##### Data in this exercise

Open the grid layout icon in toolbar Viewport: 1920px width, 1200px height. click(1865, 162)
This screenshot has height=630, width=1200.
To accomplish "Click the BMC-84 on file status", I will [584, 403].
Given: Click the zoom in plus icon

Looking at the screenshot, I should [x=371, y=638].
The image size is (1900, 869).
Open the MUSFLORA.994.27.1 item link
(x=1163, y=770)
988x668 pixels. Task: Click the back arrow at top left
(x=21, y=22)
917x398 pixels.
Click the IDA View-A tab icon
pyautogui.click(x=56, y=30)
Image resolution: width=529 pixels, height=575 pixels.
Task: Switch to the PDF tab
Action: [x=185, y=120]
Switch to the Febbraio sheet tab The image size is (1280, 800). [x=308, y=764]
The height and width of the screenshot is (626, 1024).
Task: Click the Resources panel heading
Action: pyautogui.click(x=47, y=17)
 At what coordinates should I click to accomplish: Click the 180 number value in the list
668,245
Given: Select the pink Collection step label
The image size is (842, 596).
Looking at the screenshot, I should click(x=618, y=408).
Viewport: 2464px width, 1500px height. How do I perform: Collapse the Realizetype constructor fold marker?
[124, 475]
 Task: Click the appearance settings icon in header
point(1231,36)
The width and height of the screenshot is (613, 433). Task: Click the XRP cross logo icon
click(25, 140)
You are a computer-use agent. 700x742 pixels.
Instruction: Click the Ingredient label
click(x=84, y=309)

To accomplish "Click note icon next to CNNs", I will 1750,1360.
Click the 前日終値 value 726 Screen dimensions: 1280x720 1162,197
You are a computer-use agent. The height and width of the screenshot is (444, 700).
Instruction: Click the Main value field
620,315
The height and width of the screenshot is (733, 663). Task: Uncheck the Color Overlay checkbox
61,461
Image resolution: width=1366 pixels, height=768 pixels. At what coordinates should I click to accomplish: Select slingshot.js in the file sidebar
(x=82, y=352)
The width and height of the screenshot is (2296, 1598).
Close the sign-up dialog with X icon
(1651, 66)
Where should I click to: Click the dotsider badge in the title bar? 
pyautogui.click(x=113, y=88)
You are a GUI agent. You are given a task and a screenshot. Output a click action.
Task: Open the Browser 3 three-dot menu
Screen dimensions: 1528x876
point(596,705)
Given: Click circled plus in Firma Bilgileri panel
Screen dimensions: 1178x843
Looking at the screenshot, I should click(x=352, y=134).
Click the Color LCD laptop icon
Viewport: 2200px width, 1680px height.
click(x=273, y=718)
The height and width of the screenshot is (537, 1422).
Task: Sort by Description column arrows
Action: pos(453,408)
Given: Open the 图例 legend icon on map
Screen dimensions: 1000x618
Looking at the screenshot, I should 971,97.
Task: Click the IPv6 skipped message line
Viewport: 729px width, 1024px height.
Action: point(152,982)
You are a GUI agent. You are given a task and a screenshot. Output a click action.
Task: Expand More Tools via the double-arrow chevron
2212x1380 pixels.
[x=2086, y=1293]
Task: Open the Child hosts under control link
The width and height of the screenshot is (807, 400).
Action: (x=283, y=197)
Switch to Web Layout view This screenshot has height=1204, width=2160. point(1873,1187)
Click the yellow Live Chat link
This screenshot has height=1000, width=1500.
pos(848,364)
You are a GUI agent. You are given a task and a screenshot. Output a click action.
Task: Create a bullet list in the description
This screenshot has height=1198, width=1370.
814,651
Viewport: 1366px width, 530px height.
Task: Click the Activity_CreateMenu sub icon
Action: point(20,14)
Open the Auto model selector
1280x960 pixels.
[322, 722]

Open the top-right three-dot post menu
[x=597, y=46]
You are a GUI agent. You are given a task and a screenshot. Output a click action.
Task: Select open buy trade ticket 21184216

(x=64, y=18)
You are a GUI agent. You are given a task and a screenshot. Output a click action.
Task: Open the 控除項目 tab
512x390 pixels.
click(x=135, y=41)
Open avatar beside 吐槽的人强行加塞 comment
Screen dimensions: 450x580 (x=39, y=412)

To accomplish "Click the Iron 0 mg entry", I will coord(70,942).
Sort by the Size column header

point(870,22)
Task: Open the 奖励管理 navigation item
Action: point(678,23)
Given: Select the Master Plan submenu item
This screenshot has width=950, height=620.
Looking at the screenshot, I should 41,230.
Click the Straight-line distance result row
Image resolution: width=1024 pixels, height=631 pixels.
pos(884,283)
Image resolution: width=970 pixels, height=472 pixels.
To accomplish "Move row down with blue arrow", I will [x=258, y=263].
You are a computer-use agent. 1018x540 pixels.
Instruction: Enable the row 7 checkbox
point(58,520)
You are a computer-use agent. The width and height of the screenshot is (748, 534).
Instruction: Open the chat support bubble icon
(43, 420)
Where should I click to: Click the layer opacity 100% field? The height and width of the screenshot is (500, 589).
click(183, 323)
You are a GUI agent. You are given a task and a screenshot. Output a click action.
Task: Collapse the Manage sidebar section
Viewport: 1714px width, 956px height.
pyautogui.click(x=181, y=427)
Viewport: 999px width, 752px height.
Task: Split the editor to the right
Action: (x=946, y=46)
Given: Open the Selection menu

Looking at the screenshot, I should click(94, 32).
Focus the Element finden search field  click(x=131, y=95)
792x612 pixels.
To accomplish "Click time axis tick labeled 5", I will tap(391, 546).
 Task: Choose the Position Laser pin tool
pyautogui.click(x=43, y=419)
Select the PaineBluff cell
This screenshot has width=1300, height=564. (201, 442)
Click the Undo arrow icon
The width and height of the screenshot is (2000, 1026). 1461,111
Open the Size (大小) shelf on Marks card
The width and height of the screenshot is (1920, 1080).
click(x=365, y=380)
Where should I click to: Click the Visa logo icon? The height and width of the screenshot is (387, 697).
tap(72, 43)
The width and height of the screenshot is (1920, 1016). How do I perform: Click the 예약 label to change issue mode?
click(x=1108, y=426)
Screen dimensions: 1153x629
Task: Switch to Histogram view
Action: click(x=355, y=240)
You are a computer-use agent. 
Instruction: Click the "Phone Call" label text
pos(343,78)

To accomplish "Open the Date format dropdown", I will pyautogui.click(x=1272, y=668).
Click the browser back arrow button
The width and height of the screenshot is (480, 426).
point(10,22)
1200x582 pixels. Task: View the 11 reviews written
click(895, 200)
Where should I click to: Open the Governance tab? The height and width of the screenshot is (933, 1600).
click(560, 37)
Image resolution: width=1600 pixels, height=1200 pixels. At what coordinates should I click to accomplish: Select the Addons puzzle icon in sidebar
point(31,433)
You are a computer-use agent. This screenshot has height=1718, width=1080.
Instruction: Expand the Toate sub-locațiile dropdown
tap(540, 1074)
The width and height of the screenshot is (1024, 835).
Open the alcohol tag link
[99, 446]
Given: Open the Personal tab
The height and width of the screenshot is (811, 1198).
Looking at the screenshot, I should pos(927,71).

##########

### What is being asked:
Copy the rows above word for word, starting at the line that contains "I will 1750,1360." and ending at the line that contains "Looking at the screenshot, I should 971,97.", with both of those lines included.

### Task response:
To accomplish "Click note icon next to CNNs", I will 1750,1360.
Click the 前日終値 value 726 Screen dimensions: 1280x720 1162,197
You are a computer-use agent. The height and width of the screenshot is (444, 700).
Instruction: Click the Main value field
620,315
The height and width of the screenshot is (733, 663). Task: Uncheck the Color Overlay checkbox
61,461
Image resolution: width=1366 pixels, height=768 pixels. At what coordinates should I click to accomplish: Select slingshot.js in the file sidebar
(x=82, y=352)
The width and height of the screenshot is (2296, 1598).
Close the sign-up dialog with X icon
(1651, 66)
Where should I click to: Click the dotsider badge in the title bar? 
pyautogui.click(x=113, y=88)
You are a GUI agent. You are given a task and a screenshot. Output a click action.
Task: Open the Browser 3 three-dot menu
Screen dimensions: 1528x876
point(596,705)
Given: Click circled plus in Firma Bilgileri panel
Screen dimensions: 1178x843
Looking at the screenshot, I should click(x=352, y=134).
Click the Color LCD laptop icon
Viewport: 2200px width, 1680px height.
click(x=273, y=718)
The height and width of the screenshot is (537, 1422).
Task: Sort by Description column arrows
Action: pos(453,408)
Given: Open the 图例 legend icon on map
Screen dimensions: 1000x618
Looking at the screenshot, I should 971,97.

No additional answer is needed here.